May 27, 2008

"So help me, Bobbie!"

I have a new favorite game—“Jabberjot: The Wacky Word Game.” Players are given 90 seconds to write a short story using randomly selected pictures of characters, settings, and props, as well as three words and a theme. In the feverish fervor required to churn out a story incorporating all of the elements, hilarity often ensues. Here are some of my favorite stories that have come out of playing the game with friends and family:

“C’mon, eat it! So help, me Bobbie! I swear, if you break one more Christmas ornament, you’ll be eating moss all summer!”

Bobbie fingered the pink, fuzzy dice in his pocket. “They’re my only friends,” he thought. “If I can just hold on to these, I know things are going to change!” --Joel Gardner

* * *

The crowd jumped up and down as the terminally ill opera singer sang the last driving note of the “Ode to Fishing” opera.

Wanda underlined his name in the program. “I will always remember this night,” she sobbed. --J.Clark Gardner

* * *

Andrew got his lederhosen stuck when he was driving to work. He was trying to get the diseased salmon out from under the brake pedal.

This underlines the importance of cleaning out your care before it’s too late. With a clean car, you can jump for joy when you reach your destination. --Lindsay Gardner

* * *

It was summer, and Cleaver decided it was time to connect with the neighborhood boys. So he brought a red ornament and one set of fuzzy dice to the pinewood derby.
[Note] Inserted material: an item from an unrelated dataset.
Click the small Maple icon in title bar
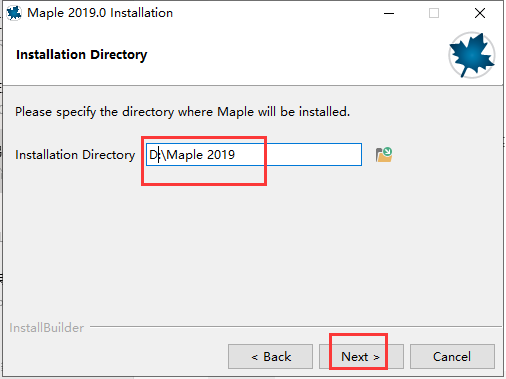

The other boys were enthralled by his fascinating items, so they let him join in on the fun. Cleaver sent his pinewood down the ramp and then . . . his car was defeated. He accidentally said a swear word, and once again had to spend a lovely summer in his bear cave. --Katie Gardner

“Jabberjot: The Wacky Word Game” is available at fairplaygames.com for $20.95.

May 1, 2008

The Screen of Shame

I trip up the stairs to the call center. A quick scan confirms my suspicion. I weave through a few corridors to the IT department. More of the same. Back downstairs, I look through the purchasing room and finance department. Same. Same. Same.

I sink in my chair, knowing now that my inkling was correct. I stand alone. I am marked. Cursed, even. Cast out and forlorn. I am the only one. I am the only one in the entire building without a flat panel LCD monitor.

I look up at the giant CRV machine before me, feeling both resentment and pity for its grubby screen, unexplained patches of velcro attached to its sides, and the way its pixels fuzz in and blur out in vertical lines at certain intervals in the day. This morning, four boxes containing shining, new 28-inch Dell flat panel monitors arrived in our department, and my coworkers chattered with glee as they replaced their old flat panel monitors with new flat panel monitors. There were now enough to give three employees two flat panel monitors, for optimum viewing and organization on their computers.

I remain alone with my tube-powered giant, like the child that got last week’s beanie weenies for hot lunch because the cafeteria had enough pizza for everyone but him. I look forward with a somber face and determined eyes, knowing that one day, if I am worthy, I will be rewarded for my patience and fortitude.

80 Gigs of Life-Changing Goodness

My iPod has changed my life. Quite the heavy claim, I know, but it’s true. Why else would I have already gone through four in as many years? Why else would I offer a moment of silence every time I pass that certain stretch of I-80 East where my third iPod, Kilretta, fell from the top of my car to an untimely death, my soul screaming in torment as I watched passing 18 wheelers crush her to pieces? Why else would I have recruited a coworker’s psychic friend to achieve astral projection to try and locate my first iPod, Kilroy, when he came up missing?

I’ll tell you how my iPods have changed my life. They have given me more control over what goes into my ears and eyes. When in my car, I listen only to music that I have chosen for me. No used car commercials. No morning DJ’s poring over what the famous people are eating for breakfast these days. No glimpses into the gaping jaws of hell caused by inadvertently hearing six seconds of a country music song while flipping through the stations. No correspondents broadcasting live from a Big Mouth Wireless, pretending they are impressed with the specials on Bluetooth peripherals you can hear about if you “swing on by” to pick up a free KUPI bumper sticker. Instead, I experience my music. My media. Tom Petty and The Cars. Alison Krauss and Cocteau Twins. Episodes of Monk and Jane Austen audio books.

If you ever hear someone like me gushing about their iPod, please don’t judge them. Congratulate them. Be happy for them. And look into getting one yourself. We could all do with a life-changing device now and then.